Procuring coiled tubing services is reasonably straightforward, and, generally, the value driver lies outside of the coiled tubing domain (e.g. nitrogen services, stimulation, etc.). The standard rate structure that is common in the industry is:

  • Mobilisation/demobilisation fees
  • Daily operating rate and standby rate
  • Footage/depth rate 
  • Daily rate for the crew
  • Charges for miscellaneous equipment related to the job.

Important considerations:

  • Assess the necessity of primary and back-up equipment, as it costs more, although it would not happen often, calculate the cost of changing from one contractor to another, specifically when units are stationed and require installation work that may result in excessive standby costs for coiled tubing units and the installation itself, mostly applicable in offshore environments when installing permanently or on a longer-term;
  • Evaluate the daily operating rate vs. the footage rate based on what drives the activity. Footage rate may look low but maybe a big swinger, if the footage is high.

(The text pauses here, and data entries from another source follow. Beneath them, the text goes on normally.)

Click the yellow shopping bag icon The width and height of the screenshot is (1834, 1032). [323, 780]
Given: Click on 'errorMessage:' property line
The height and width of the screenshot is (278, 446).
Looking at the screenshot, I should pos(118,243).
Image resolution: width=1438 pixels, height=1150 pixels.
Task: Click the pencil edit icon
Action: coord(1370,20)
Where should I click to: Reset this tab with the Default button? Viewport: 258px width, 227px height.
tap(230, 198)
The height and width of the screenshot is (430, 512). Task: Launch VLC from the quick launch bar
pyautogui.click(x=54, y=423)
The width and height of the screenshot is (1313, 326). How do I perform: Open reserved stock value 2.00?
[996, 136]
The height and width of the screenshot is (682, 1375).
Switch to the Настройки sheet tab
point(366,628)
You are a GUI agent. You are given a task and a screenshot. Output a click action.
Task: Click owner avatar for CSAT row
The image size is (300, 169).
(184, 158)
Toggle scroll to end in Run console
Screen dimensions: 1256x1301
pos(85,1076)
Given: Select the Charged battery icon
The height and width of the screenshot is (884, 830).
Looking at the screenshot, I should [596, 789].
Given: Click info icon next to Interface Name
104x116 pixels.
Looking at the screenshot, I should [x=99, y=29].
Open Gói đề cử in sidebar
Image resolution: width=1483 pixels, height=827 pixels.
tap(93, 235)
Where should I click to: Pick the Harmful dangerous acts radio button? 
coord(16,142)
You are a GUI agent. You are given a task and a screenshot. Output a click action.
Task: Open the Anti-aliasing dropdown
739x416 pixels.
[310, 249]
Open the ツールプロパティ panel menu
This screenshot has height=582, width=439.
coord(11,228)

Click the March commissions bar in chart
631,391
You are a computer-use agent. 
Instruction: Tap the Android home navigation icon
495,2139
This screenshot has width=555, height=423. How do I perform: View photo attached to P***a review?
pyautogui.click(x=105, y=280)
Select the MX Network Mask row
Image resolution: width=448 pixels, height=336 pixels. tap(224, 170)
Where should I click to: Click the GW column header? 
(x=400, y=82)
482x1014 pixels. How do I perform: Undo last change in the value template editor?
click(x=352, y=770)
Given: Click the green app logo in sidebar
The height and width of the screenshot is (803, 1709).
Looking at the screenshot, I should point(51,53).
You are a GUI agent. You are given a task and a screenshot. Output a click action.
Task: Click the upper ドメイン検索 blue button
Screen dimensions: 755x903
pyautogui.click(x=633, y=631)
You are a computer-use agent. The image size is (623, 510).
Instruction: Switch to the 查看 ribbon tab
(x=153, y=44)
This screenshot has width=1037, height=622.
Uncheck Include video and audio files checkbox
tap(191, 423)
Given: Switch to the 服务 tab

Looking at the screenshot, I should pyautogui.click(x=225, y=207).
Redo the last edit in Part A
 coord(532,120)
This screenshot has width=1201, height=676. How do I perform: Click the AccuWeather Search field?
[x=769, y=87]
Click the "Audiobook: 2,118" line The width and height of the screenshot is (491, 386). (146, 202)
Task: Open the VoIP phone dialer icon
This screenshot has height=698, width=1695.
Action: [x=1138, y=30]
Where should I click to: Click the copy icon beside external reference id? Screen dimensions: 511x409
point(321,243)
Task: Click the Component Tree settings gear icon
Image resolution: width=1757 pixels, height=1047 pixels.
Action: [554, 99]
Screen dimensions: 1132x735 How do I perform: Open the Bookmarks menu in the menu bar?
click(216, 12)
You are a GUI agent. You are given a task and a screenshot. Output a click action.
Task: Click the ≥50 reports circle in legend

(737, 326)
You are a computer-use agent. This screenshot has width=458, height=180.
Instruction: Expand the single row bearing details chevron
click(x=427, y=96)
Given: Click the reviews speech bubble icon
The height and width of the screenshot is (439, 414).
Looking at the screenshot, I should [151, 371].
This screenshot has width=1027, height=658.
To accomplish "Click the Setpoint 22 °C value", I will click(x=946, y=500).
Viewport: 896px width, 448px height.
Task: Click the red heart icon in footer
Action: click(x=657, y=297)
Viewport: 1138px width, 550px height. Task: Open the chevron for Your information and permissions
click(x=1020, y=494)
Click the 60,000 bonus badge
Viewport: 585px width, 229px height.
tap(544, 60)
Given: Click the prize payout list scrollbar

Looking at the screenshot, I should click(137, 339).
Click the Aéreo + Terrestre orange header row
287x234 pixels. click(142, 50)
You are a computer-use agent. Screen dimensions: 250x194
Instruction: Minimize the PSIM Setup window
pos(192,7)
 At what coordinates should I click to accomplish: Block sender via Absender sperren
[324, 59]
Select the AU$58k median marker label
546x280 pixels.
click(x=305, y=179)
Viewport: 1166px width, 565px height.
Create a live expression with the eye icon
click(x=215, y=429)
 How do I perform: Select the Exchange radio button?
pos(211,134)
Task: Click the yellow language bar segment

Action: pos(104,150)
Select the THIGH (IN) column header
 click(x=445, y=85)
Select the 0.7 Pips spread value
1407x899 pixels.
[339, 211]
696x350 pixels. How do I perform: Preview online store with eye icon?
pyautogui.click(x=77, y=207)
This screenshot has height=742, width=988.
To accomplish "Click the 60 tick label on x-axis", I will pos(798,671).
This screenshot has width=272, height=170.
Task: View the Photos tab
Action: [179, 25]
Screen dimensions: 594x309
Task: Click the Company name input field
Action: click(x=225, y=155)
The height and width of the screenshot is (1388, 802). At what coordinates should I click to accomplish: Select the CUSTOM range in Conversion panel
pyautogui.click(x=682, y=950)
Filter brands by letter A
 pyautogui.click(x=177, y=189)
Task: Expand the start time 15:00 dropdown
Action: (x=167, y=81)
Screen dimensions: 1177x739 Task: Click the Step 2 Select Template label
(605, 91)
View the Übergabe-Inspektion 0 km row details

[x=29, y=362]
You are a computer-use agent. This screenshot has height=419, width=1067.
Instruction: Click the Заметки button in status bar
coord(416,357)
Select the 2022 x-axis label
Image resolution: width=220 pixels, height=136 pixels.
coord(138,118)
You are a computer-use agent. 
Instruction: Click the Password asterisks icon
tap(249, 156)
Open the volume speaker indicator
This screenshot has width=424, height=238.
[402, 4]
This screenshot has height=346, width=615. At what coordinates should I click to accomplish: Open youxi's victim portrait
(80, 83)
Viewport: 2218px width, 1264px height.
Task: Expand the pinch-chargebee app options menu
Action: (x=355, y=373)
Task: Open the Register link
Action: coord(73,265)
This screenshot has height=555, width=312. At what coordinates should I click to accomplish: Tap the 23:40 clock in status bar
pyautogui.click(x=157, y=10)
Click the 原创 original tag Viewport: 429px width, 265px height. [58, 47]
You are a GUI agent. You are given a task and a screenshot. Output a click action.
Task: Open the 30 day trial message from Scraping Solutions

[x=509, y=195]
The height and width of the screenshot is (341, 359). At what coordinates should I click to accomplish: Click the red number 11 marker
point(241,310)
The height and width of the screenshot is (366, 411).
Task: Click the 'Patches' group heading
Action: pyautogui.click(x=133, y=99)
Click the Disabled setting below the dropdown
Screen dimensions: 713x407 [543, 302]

The analysis carried out presents a strong case for a strategy that maintains or further maximizes the power of the buyer. There are a number of ways of achieving this; however, we need to consider:

  • Since coiled tubing is only a deployment tool, understanding what value driver is important, i.e. what services it is used for, to improve the sub-category segregation to match the supply market capabilities
  • Aggregating requirements across business units
  • Maximising the use of the campaign-based scope aggregation to allow the most efficient utilisation of crew and to minimise the learning curve
  • Providing integrated company expertise for separate fields that require more complex and heavy intervention
  • Buying vs. renting, which might be an option when a large number of wells are being operated. Equipment (reels and coils) could be bought from major manufacturers with maintenance agreements to be in place and provided through local enterprises. The tubing itself could be procured through a bigger and more attractive package to pipe mills when tenders for OCTG are conducted.